**Problems to work on**
(1) Write out the cruise passage word for word, beginning at "ABOARD THE NORWEGIAN" and stopping after "New York City.".
(2) In the cruise passage, at what speed was the Norwegian Cruise Line ship pushing along?

# start of Provided text

Balance is required in development, particularly in rebuilding suburbia; that is, if growth and regrowth ever happen in this scary economy. But will visionaries speak up and be heard this time,  over the shuffling of the mighty greenback?

Monday, September 20, 2010


ABOARD THE NORWEGIAN DAWN (Sept. 12-19) – I’ve cruised seven days as a tourist in calm waters, though in truth I would rather have been on a high seas adventure as correspondent during trying times.  I saw clear to the horizon, literally and otherwise, no other vessels near, the Norwegian Cruise Line ship, its ballasts and stabilizers set for a senior citizen-comfort ride, pushing along at 13 knots, bound for Halifax, St. John, Bar Harbor, Boston, Newport and then back to New York City.

# end of Provided text
# start of Dataset rows

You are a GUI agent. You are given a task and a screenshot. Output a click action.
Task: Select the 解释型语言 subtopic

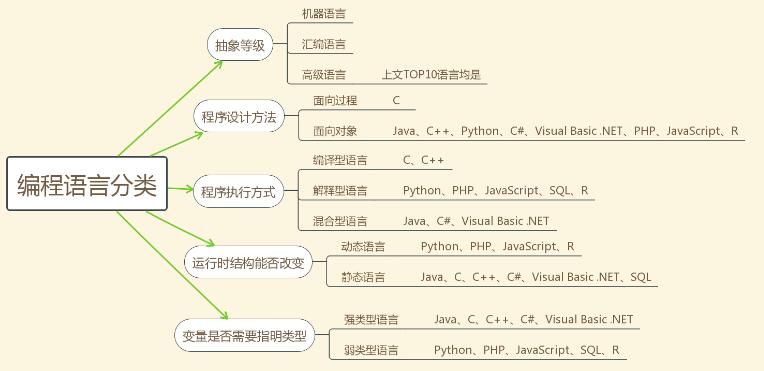340,190
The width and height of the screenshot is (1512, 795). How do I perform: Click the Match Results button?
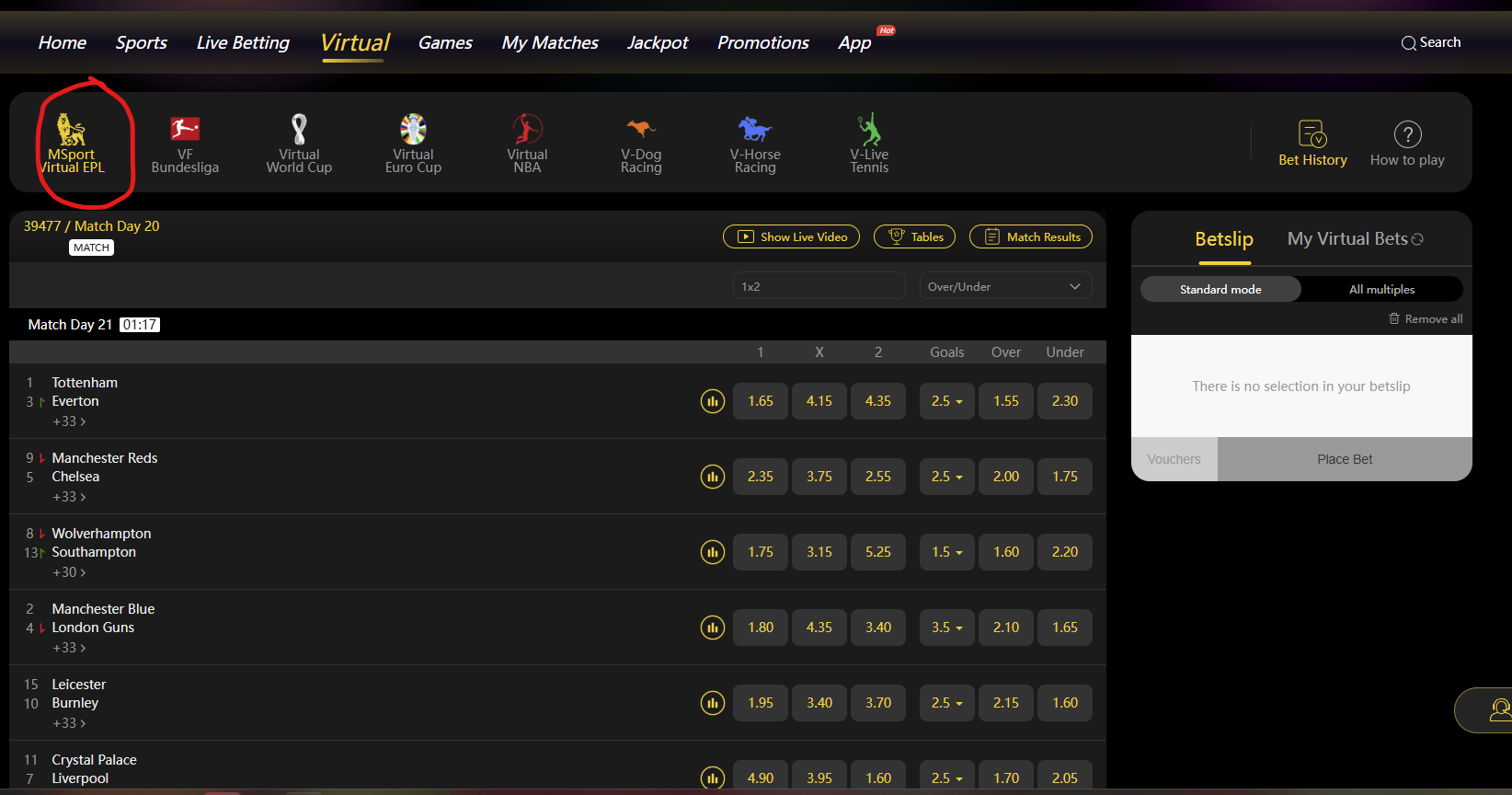pos(1031,236)
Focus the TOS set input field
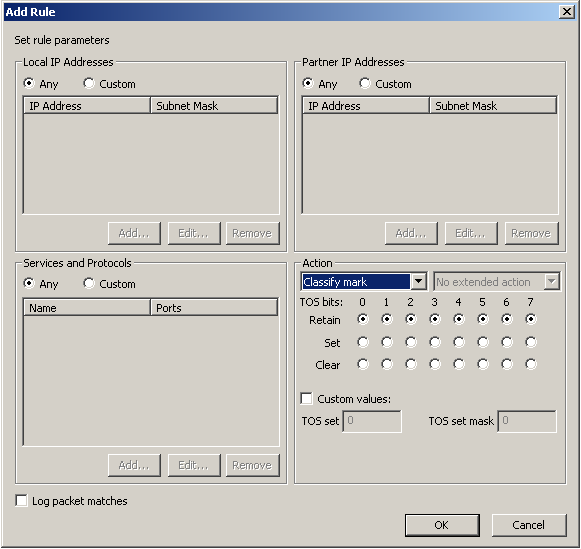581x549 pixels. click(x=372, y=421)
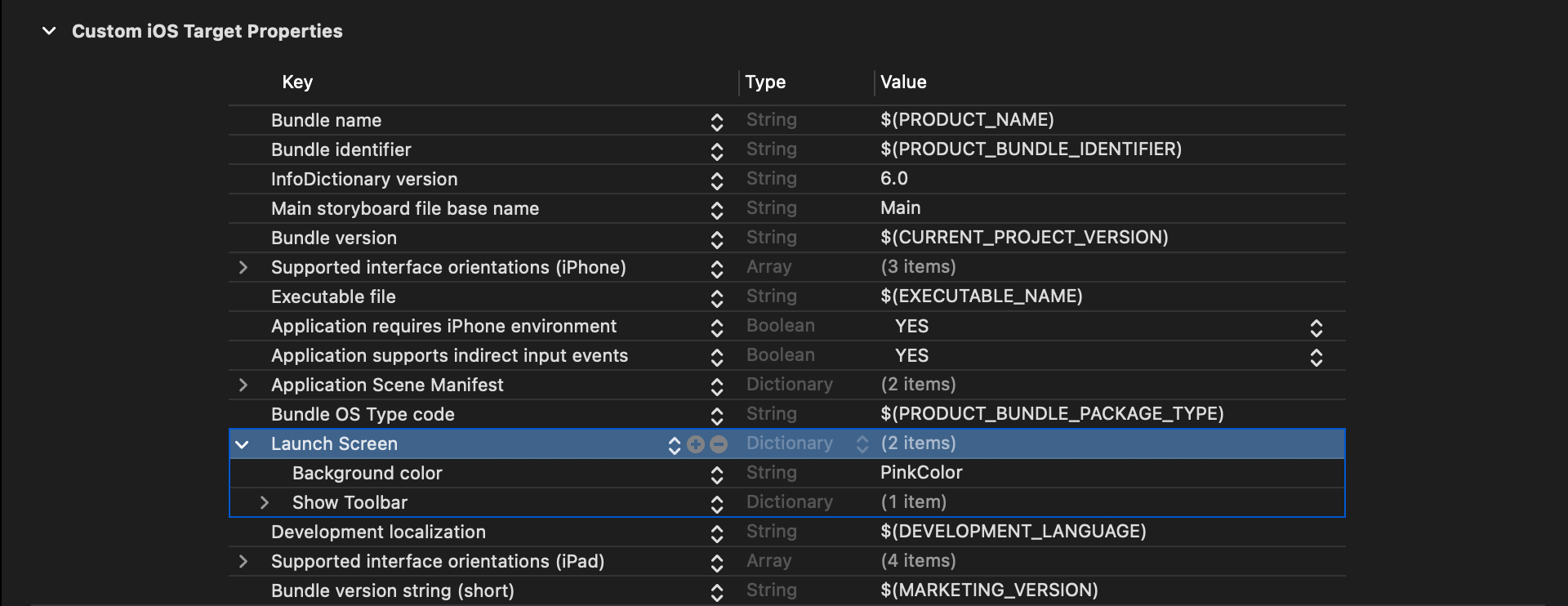Click key stepper arrows for Executable file
The image size is (1568, 606).
pyautogui.click(x=717, y=298)
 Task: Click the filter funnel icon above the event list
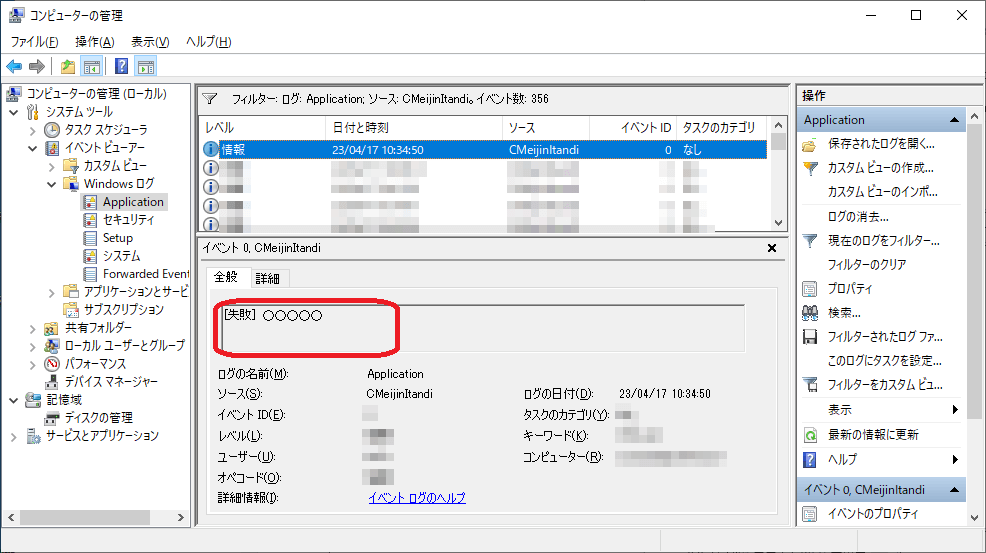[x=210, y=99]
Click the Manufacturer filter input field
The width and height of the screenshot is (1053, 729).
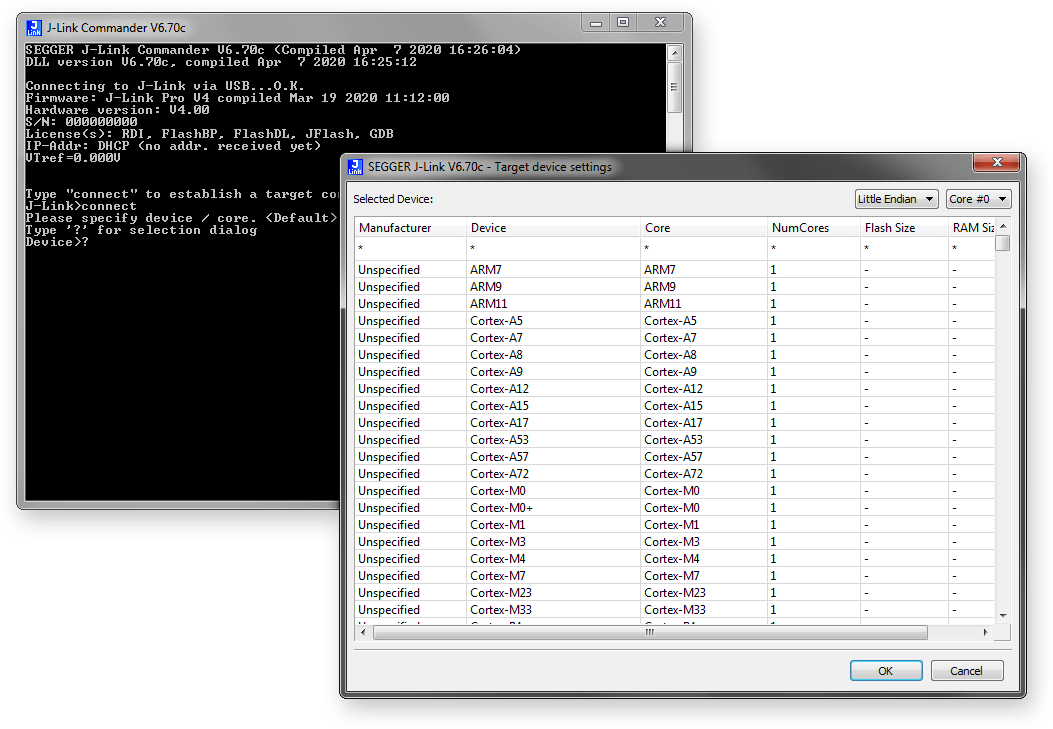tap(408, 247)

# end of Dataset rows

**The replies**
(1)
ABOARD THE NORWEGIAN DAWN (Sept. 12-19) – I’ve cruised seven days as a tourist in calm waters, though in truth I would rather have been on a high seas adventure as correspondent during trying times.  I saw clear to the horizon, literally and otherwise, no other vessels near, the Norwegian Cruise Line ship, its ballasts and stabilizers set for a senior citizen-comfort ride, pushing along at 13 knots, bound for Halifax, St. John, Bar Harbor, Boston, Newport and then back to New York City.

(2) 13 knots.